Selected passage:
....................

# Do you blow your nose into the kitchen/bathroom sink?



## komorikun (Jan 11, 2009)

Is this normal in certain countries? What about hocking loogies?


----------



## WillYouStopDave (Jul 14, 2013)

Hmmm. I don't think so. I'm not really the nose blowing type though.


----------



## h00dz (Dec 25, 2012)

No this is not normal, and is quite disgusting.


----------



## WillYouStopDave (Jul 14, 2013)

What's this about anyway?


----------



## komorikun (Jan 11, 2009)

New roommate.


----------



## her (Oct 28, 2013)

No.


----------



## prettyful (Mar 14, 2013)

thats gross. use a tissue.


----------



## Charmander (Sep 5, 2012)

Haha, you and your roommates. :lol Cracks me up. 

That sounds pretty gross to me.


----------



## komorikun (Jan 11, 2009)

Charmander said:


> Haha, you and your roommates. :lol Cracks me up.
> 
> That sounds pretty gross to me.


I sooooooooooooooo want to live alone.

She's very nice, so I almost feel bad for making this thread but....yuck. I think she may have heard me say something about it to my dad on the phone today. Her door was shut but it was very quiet so I thought she had gone out. Later when she came out she sort of apologized while doing her thing at the sink. She has a cold and now I have it. Fun fun.

....................

Written exercise:
Pick up the forum thread about blowing your nose into the kitchen or bathroom sink, and continue it after its last post.

....................

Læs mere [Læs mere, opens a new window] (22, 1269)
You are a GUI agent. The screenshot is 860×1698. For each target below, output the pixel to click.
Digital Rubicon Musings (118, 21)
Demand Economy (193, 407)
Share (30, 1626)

....................

Output of the exercise:
----------



## SuperSky (Feb 16, 2011)

Yes, I do this a lot. It removes the middle step between blowing your nose in a tissue and washing your hands, and it's a lot softer than repeatedly using tissues when you have a cold. I wouldn't subject someone else to seeing it, but I have no shame about doing it. It's less gross than blowing your nose in a tissue and not washing your hands even when it soaked through to your fingers.

The other members of my family have always hacked into the sink but I normally can't do that at all.


----------



## komorikun (Jan 11, 2009)

SuperSky said:


> Yes, I do this a lot. It removes the middle step between blowing your nose in a tissue and washing your hands, and it's a lot softer than repeatedly using tissues when you have a cold. I wouldn't subject someone else to seeing it, but I have no shame about doing it. It's less gross than blowing your nose in a tissue and not washing your hands even when it soaked through to your fingers.


Does anyone else in your family do it?


----------



## farfegnugen (Aug 16, 2010)

That is pretty disgusting. I would ask her to do it into a garbage can.


----------



## ravens (Aug 31, 2011)

That sounds disgusting.


----------



## SuperSky (Feb 16, 2011)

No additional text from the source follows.